INSTRUÇÕES –
• a. Pode reproduzir fielmente o trecho da entrevista com Joe Sims que começa nas palavras "Joe Sims trabalha" e termina logo depois de "último domingo (18)."?
• b. Como prossegue a entrevista com Joe Sims? Escreva a parte seguinte, a partir da última frase apresentada.

TEXTO PARA LEITURA –
= = =

Movimento Comunista

Dirigente do Partido Comunista dos EUA comenta sobre as eleições americanas e a conjuntura internacional

20/09/2016
Joe Sims, membro do Conselho Nacional do PC dos EUA

Joe Sims trabalha no Partido Comunista dos Estados Unidos há 25 anos como jornalista. Primeiro atuou na YCL – Young Communist League (Liga da Juventude Comunista). Depois de deixar a YCL, trabalhou como editor do jornal teórico do CPUSA – Communist Party of the United States of America durante 15 anos. Atualmente, Joe Sims é um membro do Conselho Nacional do Partido Comunista dos EUA e é Coordenador de mídia social e trabalho do partido. Esta entrevista foi concedida a Lucivânia Nascimento dos Santos, pós-graduanda em Ciências Políticas e militante do PCdoB, no último domingo (18).

LN – Joe, conte-nos sobre a sua atuação no CPUSA – Communist Party of the United States of the America (Partido Comunista dos Estados Unidos).

J – Meus trabalhos envolvem a coordenação do trabalho do partido e dos nossos meios de comunicação social. Temos duas publicações: peoplesworld.org e cpusa.org. A tarefa consiste em aplicar a ideia leninista de construção do partido em torno da imprensa para o século 21 e os meios de comunicação social. É um grande desafio para nós e exige uma mudança de cultura, a prática e a aprendizagem de novas tecnologias. Alguns dos nossos companheiros ainda estão mergulhados na experiência do século 20, com publicações impressas, de modo que fazer a transição é difícil. Temos duas experiências no partido: a tradicional, onde camaradas são organizados em clubes em cidades de todo o país e um novo, onde novos membros reúnem-se on-line em pequenas cidades e vilas. Estas duas experiências devem ser coordenadas e combinadas. Esse é o meu trabalho. Eu sou um membro do Conselho Nacional do CPUSA (correspondente à comissão política no PCdoB) e do Comitê Nacional (Comitê Central).

= = =

DADOS EXTRAÍDOS –
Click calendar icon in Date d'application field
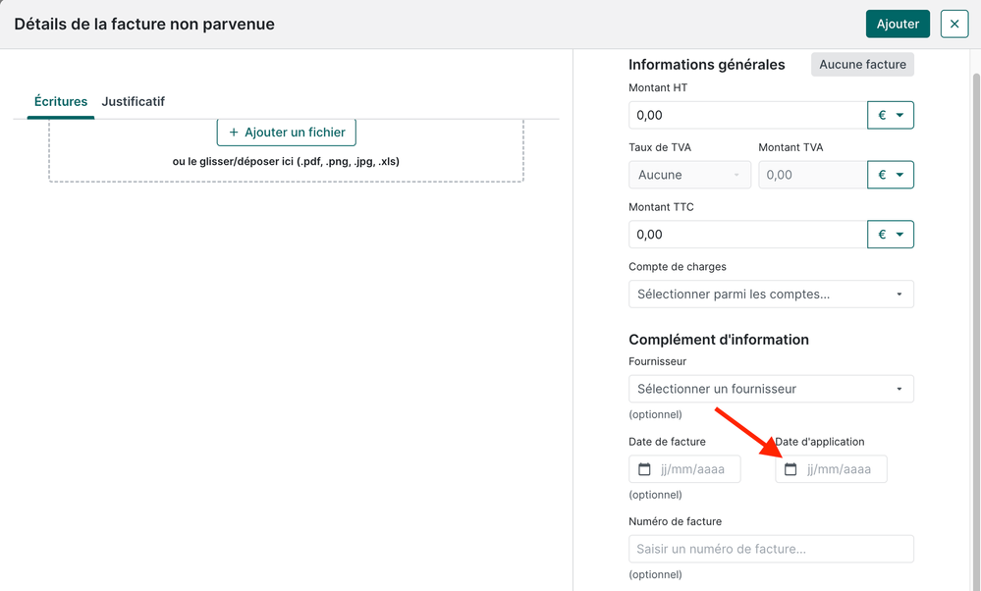coord(790,469)
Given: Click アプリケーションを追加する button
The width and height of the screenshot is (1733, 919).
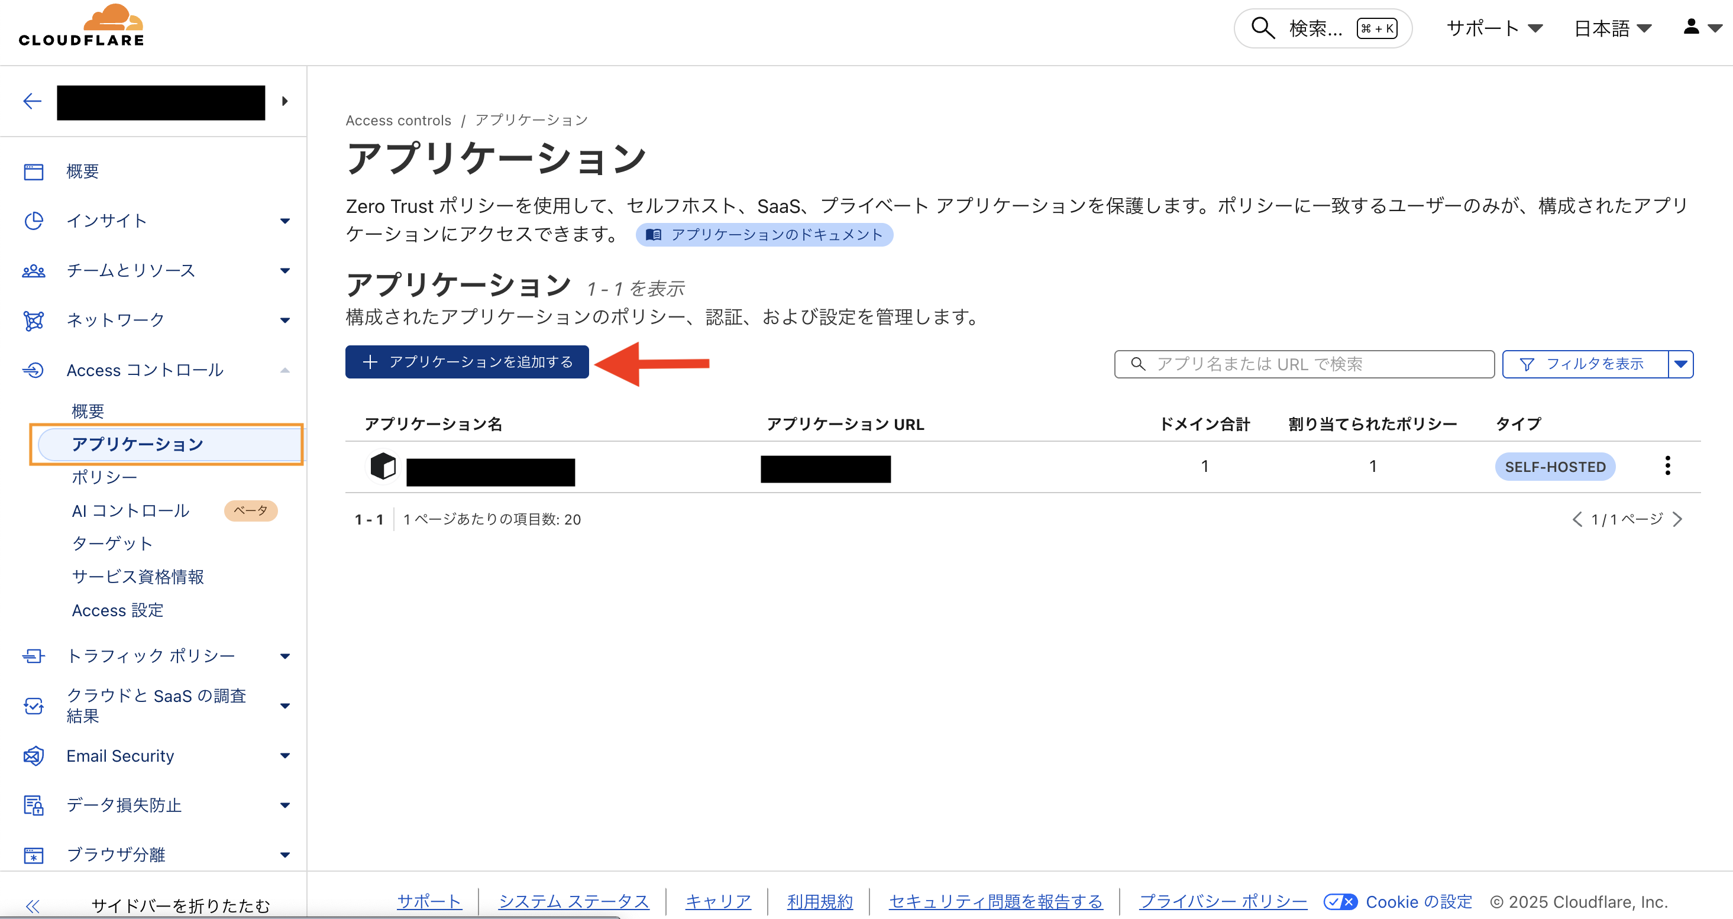Looking at the screenshot, I should pyautogui.click(x=467, y=362).
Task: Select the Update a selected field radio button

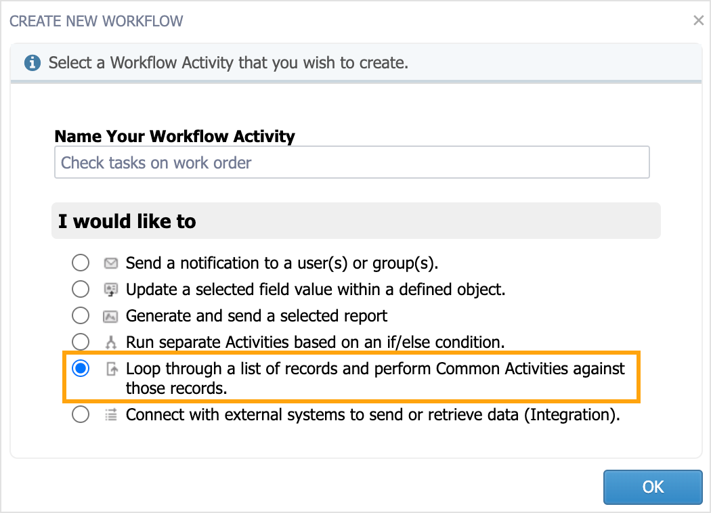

= = =

RESPOSTAS POR TAREFA –
• a.
Joe Sims trabalha no Partido Comunista dos Estados Unidos há 25 anos como jornalista. Primeiro atuou na YCL – Young Communist League (Liga da Juventude Comunista). Depois de deixar a YCL, trabalhou como editor do jornal teórico do CPUSA – Communist Party of the United States of America durante 15 anos. Atualmente, Joe Sims é um membro do Conselho Nacional do Partido Comunista dos EUA e é Coordenador de mídia social e trabalho do partido. Esta entrevista foi concedida a Lucivânia Nascimento dos Santos, pós-graduanda em Ciências Políticas e militante do PCdoB, no último domingo (18).

• b.
LN – O que você pensa sobre o sistema eleitoral dos Estados Unidos?

Joe Sims- Temos um sistema de dois partidos com eleições diretas. A eleição presidencial é diferente porque há um “colégio eleitoral”, que elege o presidente. A forma como este colégio eleitoral funciona é que cada estado, em função da sua população, tem um certo número de votos eleitorais, o candidato que obtém o maior número de votos em cada estado ganha esse estado. Portanto, em outras palavras, temos 50 eleições estaduais separadas. Com base nestas eleições estaduais, após o Colégio Eleitoral votar em novembro, reúne-se e, em seguida, elege o presidente. Nessa situação, você pode ganhar o voto popular, mas perder a eleição como na eleição de 2000, quando Al Gore perdeu. É muito difícil para terceiros partidos participarem nos EUA. Chegar a ter direito a disputar é muito difícil e requer um grande número de assinaturas. Há dois terceiros partidos concorrendo neste ano, mas eles são incapazes de participar dos debates porque eles não conseguiram chegar a 15 por cento nas pesquisas de opinião pública. Portanto, é muito antidemocrático.

LN – A disputa eleitoral nos Estados Unidos está bastante acirrada entre Hillary Clinton e Donald Trump. Uma pesquisa da rede CBS News e do New York Times, a apenas duas semanas do primeiro debate entre os candidatos, mostra Clinton com uma vantagem de dois pontos (44% a 42%), que quando concentrado em eleitores registrados expande cinco pontos (46% a 41%). Na sua opinião, quais são as consequências para a América Latina se Donald Trump for eleito Presidente dos Estados Unidos?

J – Trump é um político muito perigoso e demagogo. Como você sabe, ele planeja construir um muro entre os EUA e o México e deportar imigrantes. As duas questões principais são o comércio e a imigração. Em relação ao comércio, ele diz que é contra o Nafta e outros acordos comerciais. Duvido que continuará com esta posição após a eleição porque esses pactos comerciais são muito importantes para o Partido Republicano. Na política externa, eu acho que ele vai continuar uma plataforma agressiva antissocialista e anticomunista. A normalização das relações com Cuba, provavelmente, viverá um impasse. Às oposições na Venezuela, Bolívia, etc., será dado ainda mais apoio. Trump, em nossa opinião, representa o fascismo.

LN – Joe, ao longo de sua vida como um militante de esquerda, você assistiu à evolução política e a luta dos movimentos sociais durante a Guerra Fria. Quais são as mudanças na política externa dos EUA após o fim da Guerra Fria?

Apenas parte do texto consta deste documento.